Gemeinderat bekräftigt entsprechenden Beschluss

"Hitler-Glocke" in rheinland-pfälzischem Herxheim bleibt hängen

Herxheim am Berg (AFP) - Die umstrittene sogenannte Hitler-Glocke im rheinland-pfälzischen Herxheim am Berg bleibt vorerst hängen. Der Gemeinderat bestätigte am Montagabend in geheimer Abstimmung mit neun zu drei Stimmen einen bereits vor zwei Wochen gefassten Beschluss, wie der erste Beigeordnete Gero Kühner (SPD) der Nachrichtenagentur AFP mitteilte. Um die Glocke mit der Inschrift "Alles fuer's Vaterland, Adolf Hitler" gibt es seit Wochen einen bundesweit beachteten Streit.
Die umstrittene Hitler-Glocke Bild anzeigen
Die umstrittene Hitler-Glocke © AFP

Nach dem Willen des Gemeinderats soll die Glocke als "Mahnmal gegen Gewalt und zum Anstoß für Versöhnung" hängen bleiben.
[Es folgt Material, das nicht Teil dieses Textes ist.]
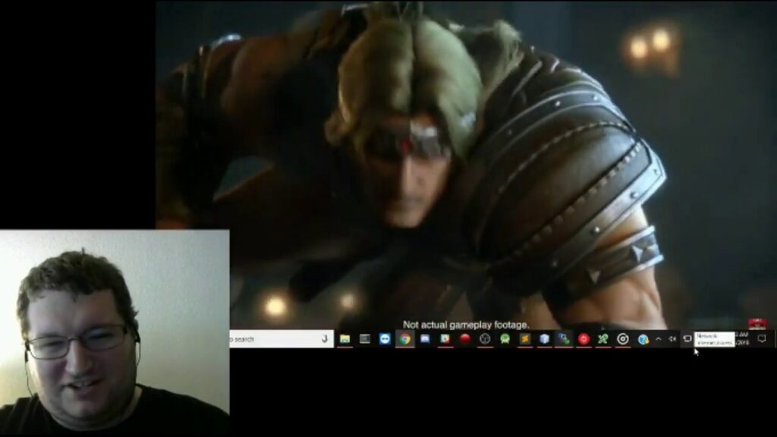The height and width of the screenshot is (437, 777).
Task: Click the microphone icon in search box
Action: (x=325, y=339)
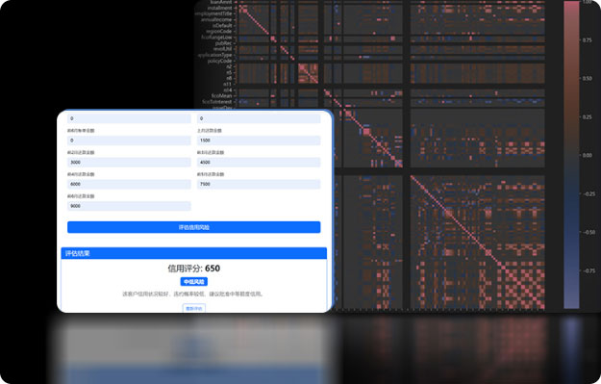The width and height of the screenshot is (601, 384).
Task: Click the topmost right-column field showing 0
Action: tap(259, 118)
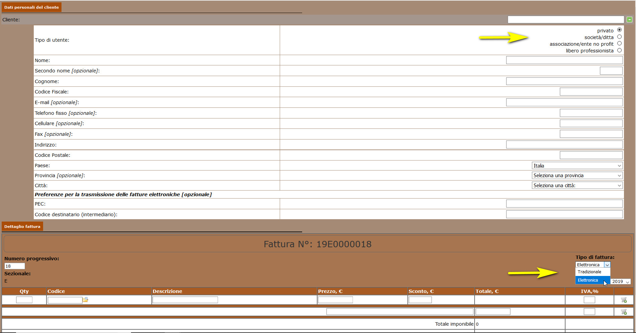Image resolution: width=636 pixels, height=333 pixels.
Task: Click add-to-cart icon in second invoice row
Action: click(624, 312)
Die Ratsmitglieder stützten sich bei ihrem Beschluss auf ein Expertengutachten. Der neue Beschluss im Gemeinderat war wegen eines Formfehlers bei der ersten Abstimmung vor zwei Wochen notwendig geworden.

Die aus dem Jahr 1934 stammende Glocke hängt in der evangelischen Jakobskirche. Unklar ist trotz des Gemeinderatsbeschlusses, ob sie wieder läuten wird. Laut einem Sprecher der Evangelischen Kirche der Pfalz gilt weiter der Beschluss des Presbyteriums der Gemeinde, nur die beiden anderen Glocken zu nutzen. Zudem besteht demnach weiter die Empfehlung der Landeskirche, die umstrittene Glocke abzuhängen. Die Kirche ist in dem Fall auch bereit, einen Ersatz zu finanzieren.

Die Landeskirche prüft laut dem Sprecher auch die Besitzverhältnisse der Kirche. Dazu wird demnach beispielsweise in kirchlichen Archiven geforscht. Er wollte sich aber nicht zu möglichen Konsequenzen äußern, falls die Kirche Eigentümer des Glockenturms sein sollte.

Dass die Glocke nicht direkt abgehängt wurde, stieß in den vergangenen Wochen zum Teil auf heftige Kritik. So sagte der Präsident des Zentralrats der Juden, Josef Schuster, dem ARD-Magazin "Kontraste" im Januar, mit einer Glocke, die die Inschrift "Alles fuer's Vaterland, Adolf Hitler" trägt, der NS-Opfer gedenken zu wollen, komme einer "Verhöhnung dieser Menschen gleich". Er habe keinerlei Verständnis dafür, dass die Glocke weiter im Turm hängen bleiben und sogar wieder läuten solle.